_TEXTAUSZUG_.
Gustav Landauer im AV-Verlag
Der deutsch-jüdische Anarchist Gustav Landauer nimmt innerhalb des deutschsprachigen Anarchismus eine Sonderstellung ein – er lässt sich weder richtig in die Tradition des Anarchismus der Arbeiterbewegung einordnen wie z.B. ein Rudolf Rocker, noch in die bohemienhafte Kulturströmung des Anarchismus à la Erich Mühsam, aber er läßt sich auch nicht als ein eigenständiger Philosoph vom Niveau eines Stirners oder Kropotkins. Nichts desto trotz hat er für die Entwicklungen des modernen Anarchismus in Deutschland einen wichtigen Beitrag geleistet. In den letzten Jahren neuaufgelegte Schriften wie “Die Revolution” (Unrast Verlag) oder “Aufruf zum Sozialismus” (Oppo-Verlag) haben immer noch ihre Aktualität bewahrt.
In der Öffentlichkeit wird Gustav Landauer – außerhalb des anarchistischen Spektrums – auch vorrangig unter anderen Aspekten und Gesichtspunkten gewürdigt. Seine Übersetzungen von den Shakespeare‘schen Werken als auch von Oscar Wilde sind im Handel erhältlich und werden bei größeren Verlagen immer wieder neuaufgelegt. Ebenso sind seine Freundschaft mit dem libertären Religionsphilosophen Martin Buber und seine Bezüge zum Judentum immer wieder Anknüpfungspunkte für eine wissenschaftliche Auseinandersetzung mit ihm. So fand unter der Leitung von Hanna Delf und Gerd Mattenklott (+) 1997 eine wissenschaftliche Konferenz zum Thema anlässlich von Landauers 125. Geburtstag statt.

_ÜBUNGSDATEN_.
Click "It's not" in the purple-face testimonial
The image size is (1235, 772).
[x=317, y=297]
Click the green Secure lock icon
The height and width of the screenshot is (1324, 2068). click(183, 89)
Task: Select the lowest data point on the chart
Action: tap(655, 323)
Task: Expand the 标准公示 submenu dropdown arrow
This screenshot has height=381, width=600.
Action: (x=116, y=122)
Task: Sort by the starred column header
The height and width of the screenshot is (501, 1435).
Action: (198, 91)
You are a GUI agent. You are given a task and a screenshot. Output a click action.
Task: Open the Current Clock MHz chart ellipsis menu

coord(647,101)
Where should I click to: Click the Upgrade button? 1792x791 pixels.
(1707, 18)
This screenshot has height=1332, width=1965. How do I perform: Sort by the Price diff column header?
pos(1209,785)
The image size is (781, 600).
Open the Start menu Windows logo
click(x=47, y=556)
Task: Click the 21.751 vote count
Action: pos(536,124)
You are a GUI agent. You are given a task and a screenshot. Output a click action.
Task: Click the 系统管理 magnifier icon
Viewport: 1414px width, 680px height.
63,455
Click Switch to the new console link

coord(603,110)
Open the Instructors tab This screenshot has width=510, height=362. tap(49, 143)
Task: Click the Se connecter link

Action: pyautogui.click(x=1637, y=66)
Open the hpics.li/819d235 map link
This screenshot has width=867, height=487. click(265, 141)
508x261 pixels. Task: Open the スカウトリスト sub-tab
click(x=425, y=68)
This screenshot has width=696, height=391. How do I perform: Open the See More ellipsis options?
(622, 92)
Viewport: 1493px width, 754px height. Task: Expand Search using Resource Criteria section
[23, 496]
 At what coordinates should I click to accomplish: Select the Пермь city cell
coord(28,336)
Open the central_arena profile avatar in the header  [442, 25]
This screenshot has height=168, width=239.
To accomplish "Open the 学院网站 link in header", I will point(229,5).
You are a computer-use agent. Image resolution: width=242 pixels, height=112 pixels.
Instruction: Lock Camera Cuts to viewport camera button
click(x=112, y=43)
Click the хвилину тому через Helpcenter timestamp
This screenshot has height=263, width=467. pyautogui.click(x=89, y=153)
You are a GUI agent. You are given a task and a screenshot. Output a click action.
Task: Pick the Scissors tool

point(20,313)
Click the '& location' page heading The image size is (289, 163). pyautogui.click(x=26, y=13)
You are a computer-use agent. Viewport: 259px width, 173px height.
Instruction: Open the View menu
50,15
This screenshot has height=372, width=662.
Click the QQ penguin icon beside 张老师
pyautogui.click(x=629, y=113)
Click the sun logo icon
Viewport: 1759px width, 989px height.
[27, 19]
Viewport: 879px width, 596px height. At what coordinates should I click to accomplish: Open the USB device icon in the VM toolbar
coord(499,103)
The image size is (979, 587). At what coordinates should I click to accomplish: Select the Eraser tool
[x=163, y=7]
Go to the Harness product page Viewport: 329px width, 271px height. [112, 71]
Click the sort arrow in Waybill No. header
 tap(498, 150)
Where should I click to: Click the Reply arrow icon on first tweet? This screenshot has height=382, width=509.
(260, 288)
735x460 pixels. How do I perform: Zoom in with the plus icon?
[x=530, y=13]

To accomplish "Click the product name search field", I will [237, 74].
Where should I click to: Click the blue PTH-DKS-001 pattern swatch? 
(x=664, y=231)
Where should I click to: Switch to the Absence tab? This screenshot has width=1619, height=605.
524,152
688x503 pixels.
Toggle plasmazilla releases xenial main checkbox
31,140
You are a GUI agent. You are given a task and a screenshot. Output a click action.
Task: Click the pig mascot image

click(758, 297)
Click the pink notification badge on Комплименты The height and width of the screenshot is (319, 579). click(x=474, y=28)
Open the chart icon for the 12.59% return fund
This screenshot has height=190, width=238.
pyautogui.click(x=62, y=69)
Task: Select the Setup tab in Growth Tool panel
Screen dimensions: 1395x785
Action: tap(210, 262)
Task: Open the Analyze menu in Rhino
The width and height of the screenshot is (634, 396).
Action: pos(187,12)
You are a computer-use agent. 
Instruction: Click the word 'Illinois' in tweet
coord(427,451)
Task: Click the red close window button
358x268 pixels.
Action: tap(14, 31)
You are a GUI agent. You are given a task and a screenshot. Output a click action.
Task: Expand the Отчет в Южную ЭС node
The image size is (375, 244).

_ZU BEARBEITEN_.
**a.** Nenne alle Verlage, die der Text über Gustav Landauer namentlich erwähnt.
**b.** Formatiere die Zeilen der Datensätze von ihrem Anfang bis einschließlich der Zeile mit "Action: pos(536,124)" als JSON-Liste von Zeichenketten, eine pro Zeile und ohne Leerzeilen.
Der Text und die Datensätze hängen nicht miteinander zusammen.

_LÖSUNGEN_.
**a.** AV-Verlag, Unrast Verlag, Oppo-Verlag

**b.**
[
  "Click \"It's not\" in the purple-face testimonial",
  "The image size is (1235, 772).",
  "[x=317, y=297]",
  "Click the green Secure lock icon",
  "The height and width of the screenshot is (1324, 2068). click(183, 89)",
  "Task: Select the lowest data point on the chart",
  "Action: tap(655, 323)",
  "Task: Expand the 标准公示 submenu dropdown arrow",
  "This screenshot has height=381, width=600.",
  "Action: (x=116, y=122)",
  "Task: Sort by the starred column header",
  "The height and width of the screenshot is (501, 1435).",
  "Action: (198, 91)",
  "You are a GUI agent. You are given a task and a screenshot. Output a click action.",
  "Task: Open the Current Clock MHz chart ellipsis menu",
  "coord(647,101)",
  "Where should I click to: Click the Upgrade button? 1792x791 pixels.",
  "(1707, 18)",
  "This screenshot has height=1332, width=1965. How do I perform: Sort by the Price diff column header?",
  "pos(1209,785)",
  "The image size is (781, 600).",
  "Open the Start menu Windows logo",
  "click(x=47, y=556)",
  "Task: Click the 21.751 vote count",
  "Action: pos(536,124)"
]